=== Begin Enclosure ===
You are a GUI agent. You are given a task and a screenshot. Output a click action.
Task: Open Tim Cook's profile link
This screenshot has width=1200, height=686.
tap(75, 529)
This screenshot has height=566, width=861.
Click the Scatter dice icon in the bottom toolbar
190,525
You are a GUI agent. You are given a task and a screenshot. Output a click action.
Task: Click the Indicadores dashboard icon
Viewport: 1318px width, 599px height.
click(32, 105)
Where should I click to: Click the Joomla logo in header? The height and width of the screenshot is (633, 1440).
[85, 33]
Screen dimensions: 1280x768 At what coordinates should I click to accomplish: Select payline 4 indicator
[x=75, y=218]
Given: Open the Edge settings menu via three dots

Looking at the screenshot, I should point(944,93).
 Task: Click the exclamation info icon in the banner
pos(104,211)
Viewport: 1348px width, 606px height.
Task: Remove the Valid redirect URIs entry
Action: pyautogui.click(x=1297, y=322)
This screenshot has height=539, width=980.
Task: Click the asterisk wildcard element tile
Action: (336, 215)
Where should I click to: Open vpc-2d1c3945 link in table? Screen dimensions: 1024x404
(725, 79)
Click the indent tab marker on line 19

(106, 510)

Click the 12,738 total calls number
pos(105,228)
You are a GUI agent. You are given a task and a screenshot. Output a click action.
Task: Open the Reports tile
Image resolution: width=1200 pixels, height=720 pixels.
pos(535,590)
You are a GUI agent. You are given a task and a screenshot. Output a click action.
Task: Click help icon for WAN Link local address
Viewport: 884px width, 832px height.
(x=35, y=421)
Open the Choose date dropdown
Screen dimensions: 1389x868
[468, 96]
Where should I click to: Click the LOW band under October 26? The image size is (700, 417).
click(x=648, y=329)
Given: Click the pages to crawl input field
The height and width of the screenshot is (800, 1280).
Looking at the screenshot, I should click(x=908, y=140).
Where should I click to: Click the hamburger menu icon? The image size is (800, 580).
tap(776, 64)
=== End Enclosure ===
• [DIRECTIONS]
All the records above must be transcribed without a single change to any word.

• [ANSWER TO THIS TASK]
You are a GUI agent. You are given a task and a screenshot. Output a click action.
Task: Open Tim Cook's profile link
This screenshot has width=1200, height=686.
tap(75, 529)
This screenshot has height=566, width=861.
Click the Scatter dice icon in the bottom toolbar
190,525
You are a GUI agent. You are given a task and a screenshot. Output a click action.
Task: Click the Indicadores dashboard icon
Viewport: 1318px width, 599px height.
click(32, 105)
Where should I click to: Click the Joomla logo in header? The height and width of the screenshot is (633, 1440).
[85, 33]
Screen dimensions: 1280x768 At what coordinates should I click to accomplish: Select payline 4 indicator
[x=75, y=218]
Given: Open the Edge settings menu via three dots

Looking at the screenshot, I should point(944,93).
 Task: Click the exclamation info icon in the banner
pos(104,211)
Viewport: 1348px width, 606px height.
Task: Remove the Valid redirect URIs entry
Action: pyautogui.click(x=1297, y=322)
This screenshot has height=539, width=980.
Task: Click the asterisk wildcard element tile
Action: (336, 215)
Where should I click to: Open vpc-2d1c3945 link in table? Screen dimensions: 1024x404
(725, 79)
Click the indent tab marker on line 19

(106, 510)

Click the 12,738 total calls number
pos(105,228)
You are a GUI agent. You are given a task and a screenshot. Output a click action.
Task: Open the Reports tile
Image resolution: width=1200 pixels, height=720 pixels.
pos(535,590)
You are a GUI agent. You are given a task and a screenshot. Output a click action.
Task: Click help icon for WAN Link local address
Viewport: 884px width, 832px height.
(x=35, y=421)
Open the Choose date dropdown
Screen dimensions: 1389x868
[468, 96]
Where should I click to: Click the LOW band under October 26? The image size is (700, 417).
click(x=648, y=329)
Given: Click the pages to crawl input field
The height and width of the screenshot is (800, 1280).
Looking at the screenshot, I should click(x=908, y=140).
Where should I click to: Click the hamburger menu icon? The image size is (800, 580).
tap(776, 64)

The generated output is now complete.